Developmental Biodynamics
Shoba Kapoor
1. Cilia driven flow of the Cerebrospinal fluid
The four ventricles of the mammalian brain are interconnected cavities that contain the cerebrospinal fluid (CSF). Along the walls of the ventricles, ependymal cells move the CSF via the whip-like movement of their motile cell protrusions called cilia. The direction of the cilia beating determines the near wall flow direction and is regulated by planar polarization of ependymal cells.
In collaboration with Dr. Stefano Villa and his group ‘Dynamics of living matter’, we study the cilia driven flow of the cerebrospinal fluid in the ventral third ventricle (v3V) of the mammalian brain. We plan and execute experiments on brain explants or in vitro grown ependymal cells, while the group ‘Dynamics of living matter’ performs quantitative image analysis of the recovered data. This collaboration enables us to analyze the properties of the approximately 25.000 cells that decorate the wall of the v3V.
Our study started with the recording of the near wall bead movement that is caused by ciliary beating on v3V explants [1]. These recordings yield flow maps that show the v3V flow pattern and enable predictions of a possible cilia driven transport network in the brain.
Immunostaining and large-scale confocal microscopy experiments help correlate the flow directions from the above described bead tracking experiments and the polarity of individual ependymal cells. Because of large scale analysis methods, we describe flow-pattern and cell polarity correlation in the v3V of developing, adult, aging, and mutant mice. The algorithms to analyze cell and tissue wide polarity are provided by Dr. Christian Westendorf (University of Leipzig).
Immunostaining and large-scale confocal microscopy experiments help correlate the flow directions from the above described bead tracking experiments and the polarity of individual ependymal cells. Because of large scale analysis methods, we describe flow-pattern and cell polarity correlation in the v3V of developing, adult, aging, and mutant mice. The algorithms to analyze cell and tissue wide polarity are provided by Dr. Christian Westendorf (University of Leipzig).
We also integrate DIC microscopy and fluorescent liposome imaging to record beating cilia bundles.
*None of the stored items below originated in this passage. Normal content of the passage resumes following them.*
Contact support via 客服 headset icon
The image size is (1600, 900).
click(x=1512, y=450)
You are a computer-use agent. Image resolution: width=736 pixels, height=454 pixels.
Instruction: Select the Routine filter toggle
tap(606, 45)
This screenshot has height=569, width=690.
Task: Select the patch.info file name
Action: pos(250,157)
We analyze these experiments to research the interplay between the observed flow pattern and the physical properties of the cilia beat within bundles.
The aim is the precise description of the flow network in order to understand its origin, development and it’s function.
In the near future, we plan to proceed in two ways. First, to generate an in vitro system that simulates the scenario of the v3V near wall flow. Secondly, to continue the research in freshly isolated v3V explants in wildtype and mutant mice, to discover genes that are possibly involved in the establishment of such a complex network.
[1] Faubel R., Westendorf, C., et al. (2016). Science, Vol 353,Issue6295,pp.176-178
2. 3D extrusion bioprinting of engineered human myocardium
Heart failure is a common, costly, and potentially fatal condition, in which the heart can’t pump enough blood to meet the body’s needs. In 2015 it affected about 40 million people globally [1]. Our collaborators Prof. Zimmermann et al. have shown that heart muscle implants can be generated in vitro [2]. These implants when attached surgically, are hoped to increase ejection fraction. In collaboration with the University Medical Center Göttingen and the MPI for Biophysical Chemistry, we are developing a multi-physics model for patient specific heart beating. Our group is interested in extruding microfibers that carry human fibroblasts and cardiomyocytes. This tissue will be further characterized for their mechanical and electrophysiological properties by our graduate student Sahar. We are thankful to Prof. Zimmermanns group, who will provide cardiomyocytes for this study.
In the future we would like to establish a cell culture of cardiac purkinje cells. We are interested in loading the above described microfibers with purkinje cells as they propagate electric signals faster than cardiomyocytes.
[1] Vos, T., Allen, C., Arora, M., et al. (2016). The Lancet, 388(10053), 1545–1602.
[2] Zimmermann, W.-H., Melnychenko, I., et al. (2006). Nature Medicine, 12(4), 452–458.